Sex
Did Petraeus Betray Us?
If innate, victimless behavior never changes, shouldn't our expectations?
Posted November 14, 2012
Maybe David Petraeus' wife feels victimized by this mess. We don't know. But if she does, it's likely her pain is as much a consequence of the media frenzy as it is of her husband's wayward affections.
I've got nothing to say about whether Petraeus is a national hero or a war criminal; I can see the merit in arguments for either position. But what's clear is that his professional legacy is being destroyed due to something that has nothing at all to do with counter-insurgency expertise or innocents killed by drone strikes in Yemen. Say what you will about the wisdom of American foreign policy, it's clear that our political class is being gutted by unrealistic assumptions and expectations about human nature.
What would happen to the standard of medical care if every surgeon caught having an affair were fired and barred from practicing medicine? How would flight safety be affected if the sexual lives of pilots received the same level of scrutiny and judgment as politicians'? Who would be left on court if the NBA enforced the same zero-tolerance sexual code we apply to our political leaders?
Homo sapiens is arguably the most libidinous mammal on the planet. Most of us yearn for novelty in our eroticism just as we do in our food, music, film, friendships, etc. There's nothing inherently tragic or shameful in this very human attribute. What's shameful is that we're still operating under thoroughly discredited assumptions about human sexuality, and going through the motions of shock, outrage, and human sacrifice over and over and over again each time these assumptions collapse.
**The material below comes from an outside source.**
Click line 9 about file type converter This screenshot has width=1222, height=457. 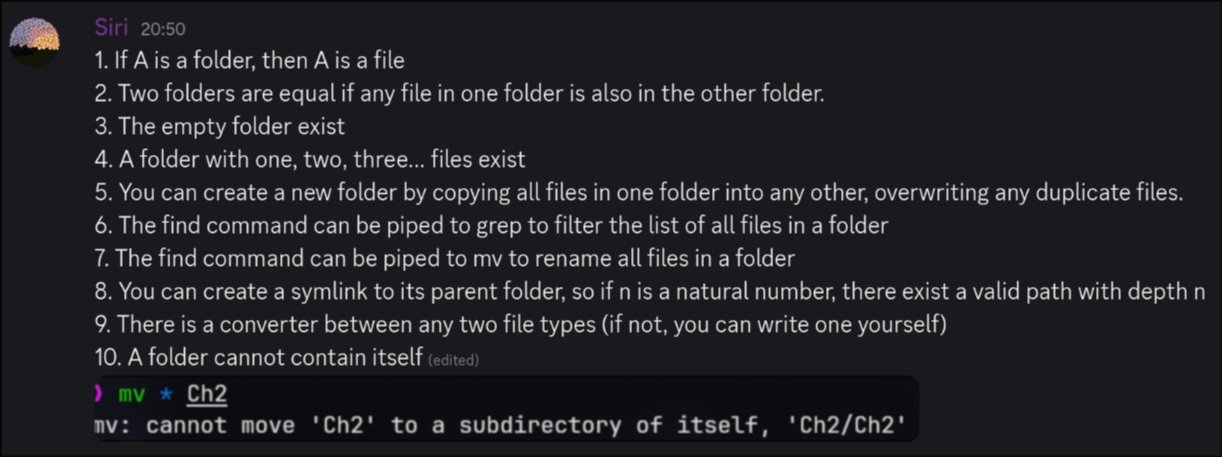click(x=520, y=325)
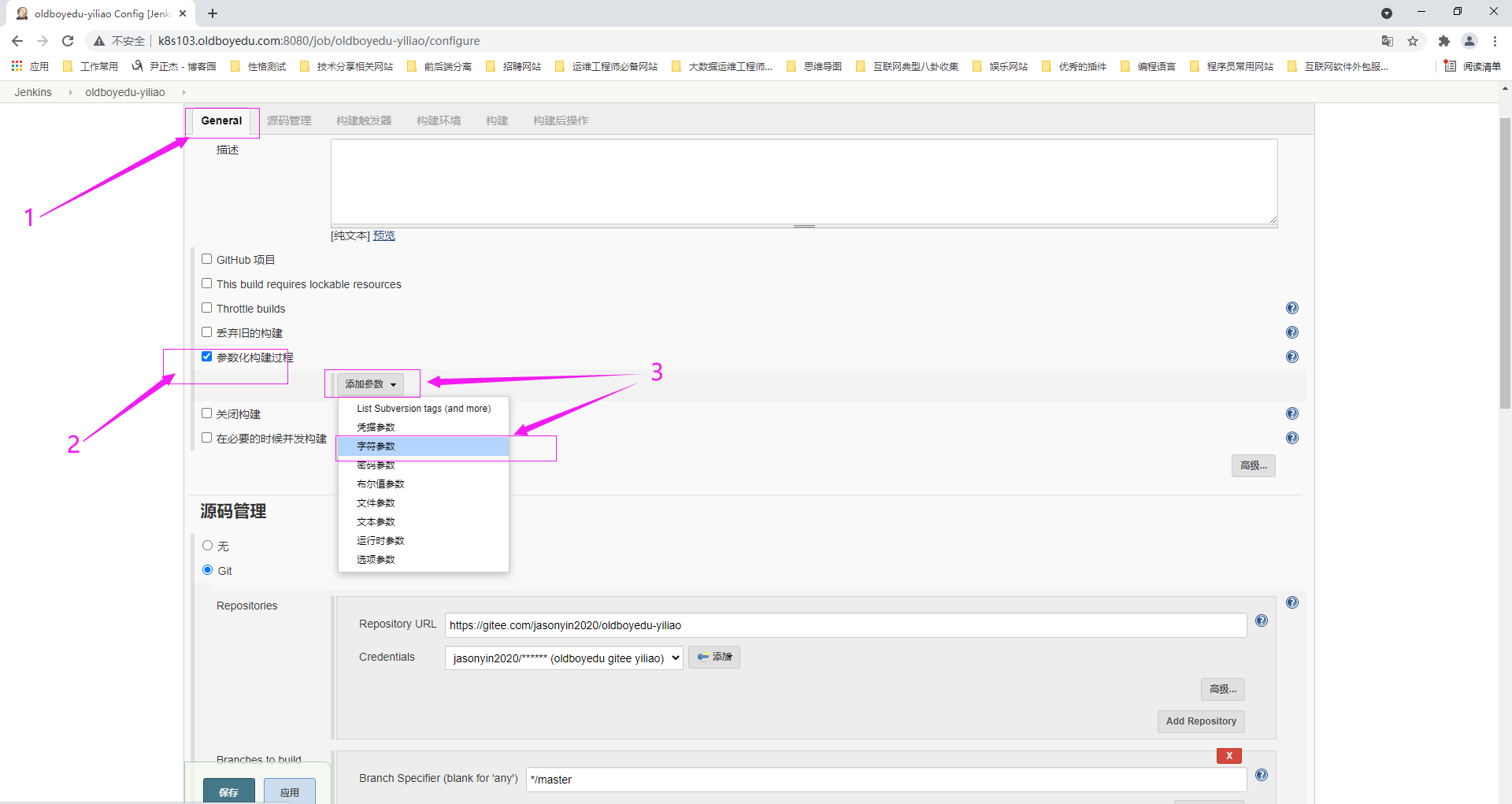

The prevailing counter-argument seems to be that sexual peccadillos of our leaders open the possibility of blackmail by foreign powers and others. Perhaps, but isn't the leverage really due to the social shame with which we stigmatize the exposed offenders? In other words, if the first step in such an investigation were to simply ask, "Is your wife/husband OK with this?" wouldn't an affirmative response neutralize all possibility of blackmail? Remove the public humiliation, and you remove most of the leverage. Respect the rights of couples to negotiate their own marital arrangements, and you remove the rest of it.
And really, if we are seriously worried about our leaders being blackmailed, shouldn't we be focussing on reforming our corrupt electoral system and eliminating lobbyists from the halls of Congress, where they routinely blackmail our elected leaders every damned day?